• Pedidos:
- a) No texto sobre a canção dos Nirvana, qual é a faixa preferida de quem escreve em todo o Unplugged?
- b) Continue o texto sobre a canção dos Nirvana a partir da última frase apresentada.

• Excerto do texto:

#####

Enfim. Todo um rol de coisas que se tornam insignificantes quando crescemos, ainda que continuemos a gostar muito de música e a ouvir muita música. Esta torna-se ócio, lazer, e não o centro do nosso universo, que passa a ser ocupado por outras coisas não necessariamente más (algumas até francamente boas, felizmente) - apenas outras coisas.

Isto para dizer que o meu ipod escolheu, aleatoriamente, Where Did You Sleep Last Night dos Nirvana, Unplugged, que eu absolutamente adoro. De todo o Unplugged, acho que a minha preferida é mesmo esta, apesar de não ser um original da banda. Entre outras coisas, gosto muito desta canção porque, para o fim, o Kurt Cobain está a cantar e solta um suspiro doloroso entre I shiveeeeeeeeeeer the whole... e night through (confirmar minuto 4:30 e seguintes no vídeo abaixo). É provavelmente um suspiro de cansaço da parte do Kurt, por ter desfeito o shiver num grito emocionado, mas o que é certo é que este suspiro, para mim, encerra a intensidade toda desta canção. Ouço-a do princípio em grande antecipação, ansiosa por chegar à parte do suspiro. Um pormenor, nada mais do que isso, mas tão importante.

#####

• Dados fornecidos:
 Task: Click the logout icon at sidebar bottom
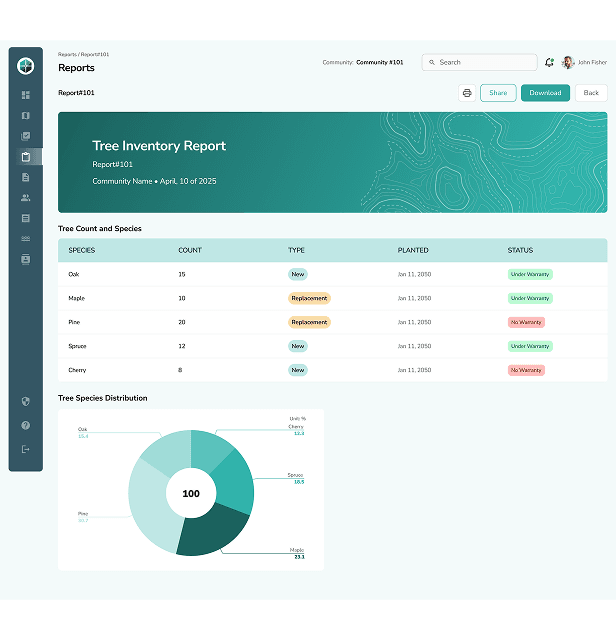pos(26,449)
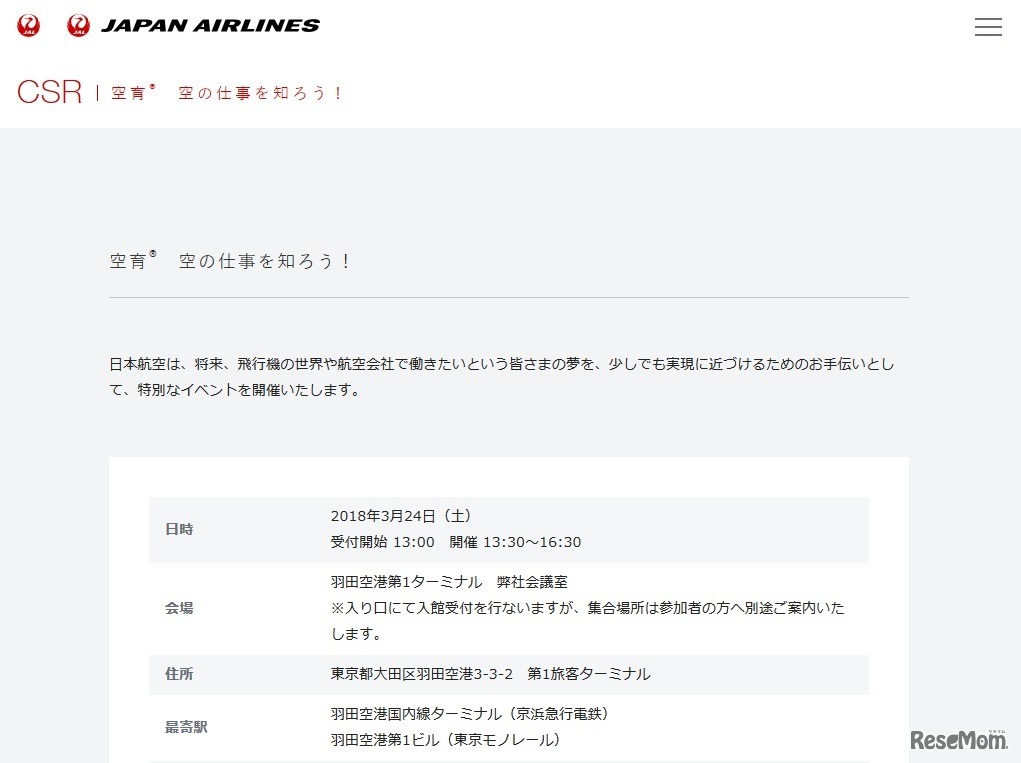
Task: Select the 空の仕事を知ろう！ breadcrumb entry
Action: [261, 92]
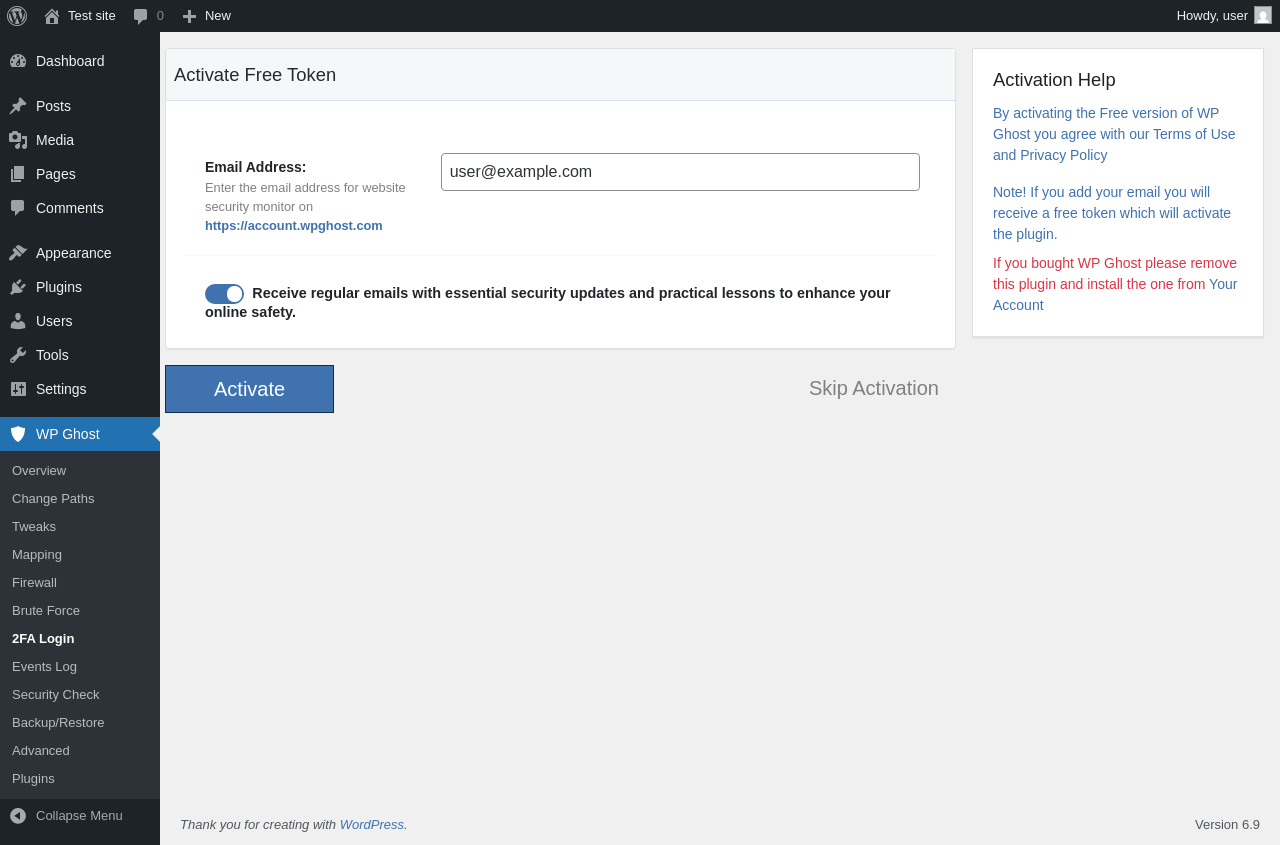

#####

• Respostas dadas:
- a) Where Did You Sleep Last Night.

- b)
Estou a sentir-me muito adolescente, hoje.

Uma pequena nota antes de terminar, quando comprei o ipod nunca pensei que fosse usar o shuffle. Pensei que era o tipo de pessoa que faria playlist atrás de playlist (oh pá, estes termos da modernidade matam-me, o shuffle, a playlist, meu Deus...), com muita personalidade, umas para ouvir de manhã, outras para ouvir à noite, outras para descontrair, outras para dar adrenalina, e que nunca recorreria ao shuffle, que isso era coisa anódina de quem não sabe o que quer ouvir. Mas a verdade é que, passado o entusiasmo das playlists, reconheço que o shuffle, de facto, dá um imenso jeito e satisfaz o nosso desejo, muitíssimo adolescente, não de requinte, mas antes de conhecer bem esta banda, e a outra, e a outra, e a outra...

3 comentários:

Bruno Taborda disse...

Ter o iPod em shuffle (o meu anda sempre nas 3000 músicas) é como ouvir uma rádio que só toca aquelas músicas que nós gostamos mesmo e ainda assim consegue-nos surpreender quando consegue fazer sequências perfeitas.

Zorze disse...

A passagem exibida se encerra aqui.